La police de Zurich a infligé une amende de mille francs à une jeune femme qui avait annoncé la présence d'un radar sur Facebook. Mille francs pour avoir publié sur internet ce qu'elle avait vu sur la route, dans un endroit public. Selon le quotidien gratuit 20 minutes, cette pratique aurait été confirmée par les porte-paroles des polices cantonale et municipale de Zurich. Cette nouvelle a suscité des commentaires acerbes de la part de quelques internautes, mais rien de plus. Une partie importante de la population – surtout celle qui revendique une société plus «libérale» et moins «répressive» – estime que tout ce qui touche de près ou de loin à la répression routière est une très bonne chose.

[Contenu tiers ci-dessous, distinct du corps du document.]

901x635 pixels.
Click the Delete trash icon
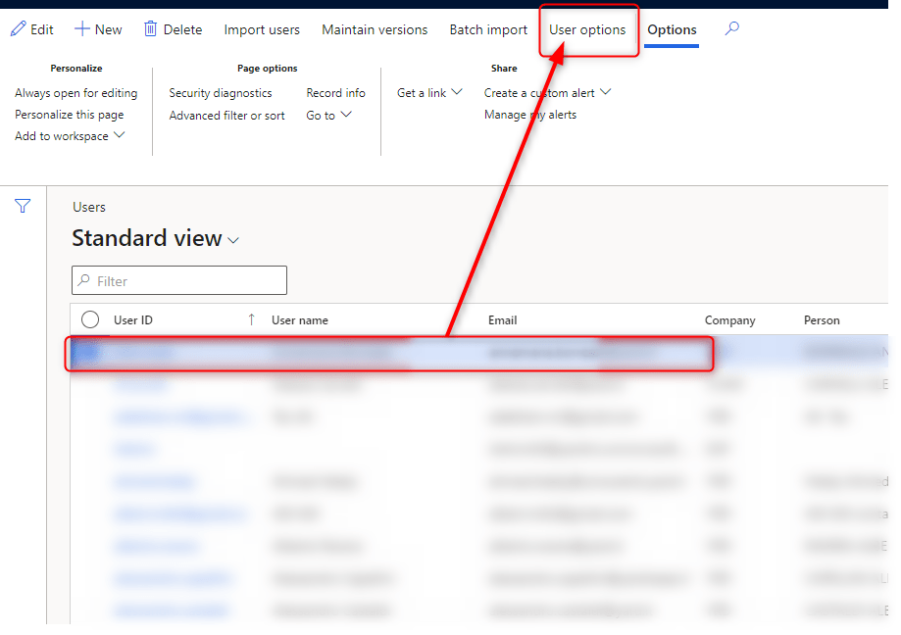(x=149, y=28)
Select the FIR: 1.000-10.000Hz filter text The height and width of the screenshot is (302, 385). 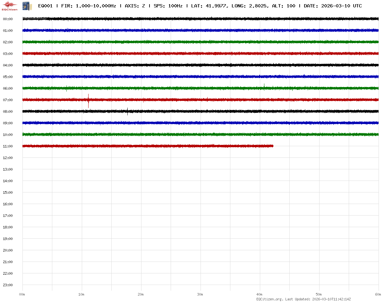coord(89,6)
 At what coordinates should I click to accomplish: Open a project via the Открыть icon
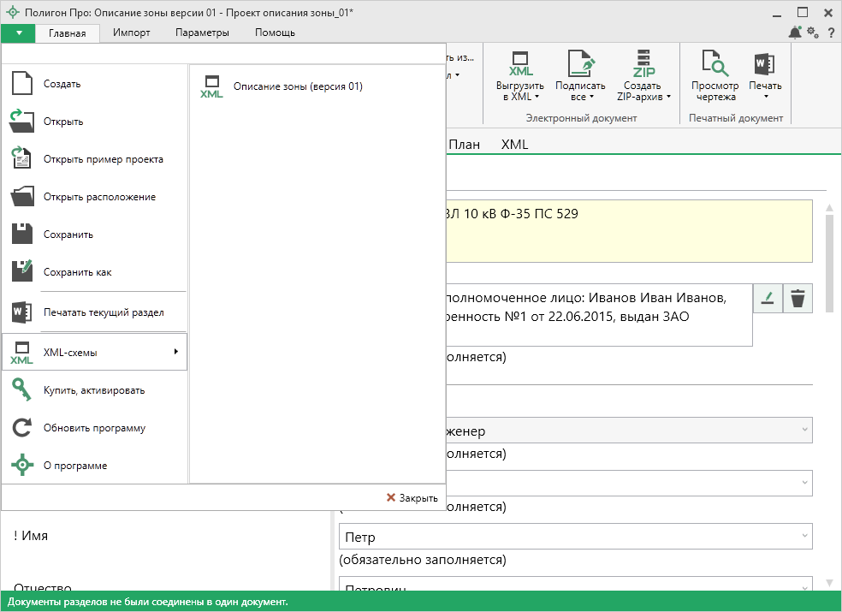tap(22, 122)

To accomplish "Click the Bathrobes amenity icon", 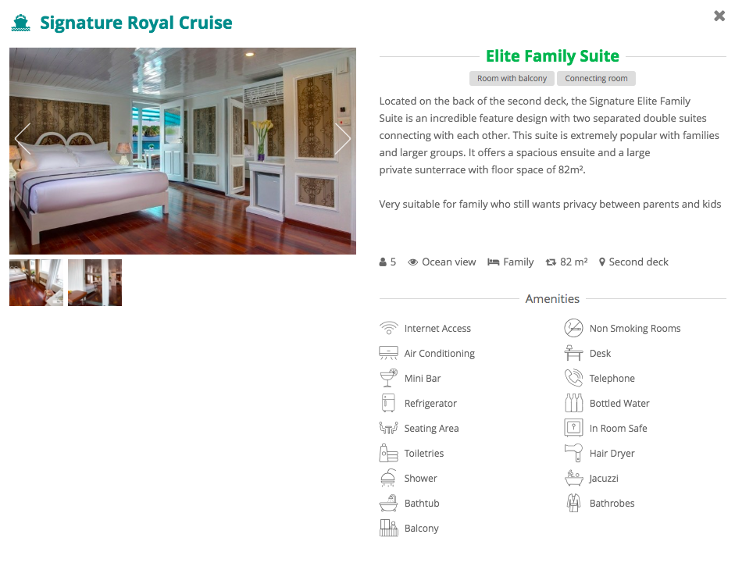I will point(573,503).
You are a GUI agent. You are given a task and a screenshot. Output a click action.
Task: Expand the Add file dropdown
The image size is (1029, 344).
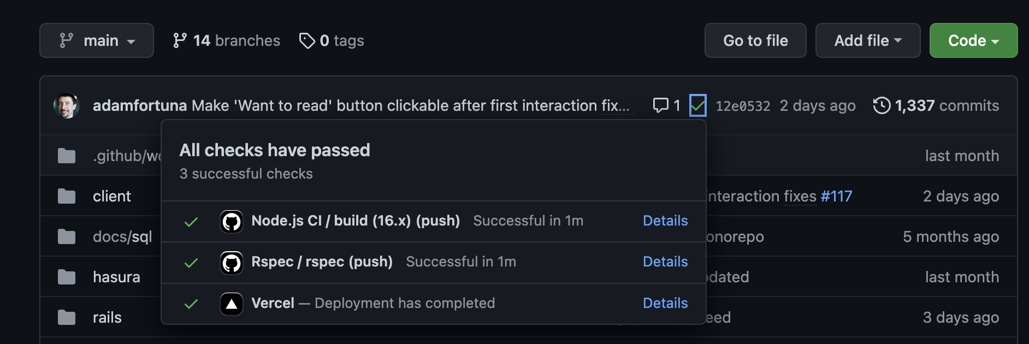tap(867, 40)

Pour notre part, la mésaventure de cette personne nous apparaît comme une étape supplémentaire de la dérive actuelle de l'institution policière. Les «forces de l'ordre», aujourd'hui, se montrent faibles envers les forts – ce qui peut parfois être excusable par manque de moyens – et fortes envers les faibles, ce qui est toujours indigne. Le laxisme croissant vis-à-vis des délits plus ou moins graves qui pourrissent toute vie en communauté s'accompagne d'une sévérité et d'une pusillanimité de plus en plus aveugle dans la répression d'«infractions» insignifiantes. Les agents battent en retraite lorsque la racaille urbaine se fait menaçante, mais en même temps ils infligent des amendes pour excès de vitesse à partir de 4 km/h de dépassement, y compris sur l'autoroute. Les chargés de communication sont ensuite envoyés dans les médias pour minimiser les actes graves – par exemple, dans 24 heures du 15 mai, une rixe sur la voie publique à coups de barres de fer et de couteaux de cuisine a été qualifiée de «petite altercation» par M. Dominique Glur, de la police cantonale vaudoise – et amplifier chaque broutille en matière de circulation routière – le 6 mai, dans le même journal, M. Christophe Sauterel, aussi de la police cantonale vaudoise, a admis que les centaines de conducteurs flashés chaque jour sur le viaduc autoroutier de Chillon étaient presque toujours sanctionnés pour des dépassements de 1 à 5 km/h après déduction de 3km/h, mais il a déclaré que cela correspondait, au compteur, à «une vitesse de 15 km/h supérieure à la limite», ce qui est un mensonge.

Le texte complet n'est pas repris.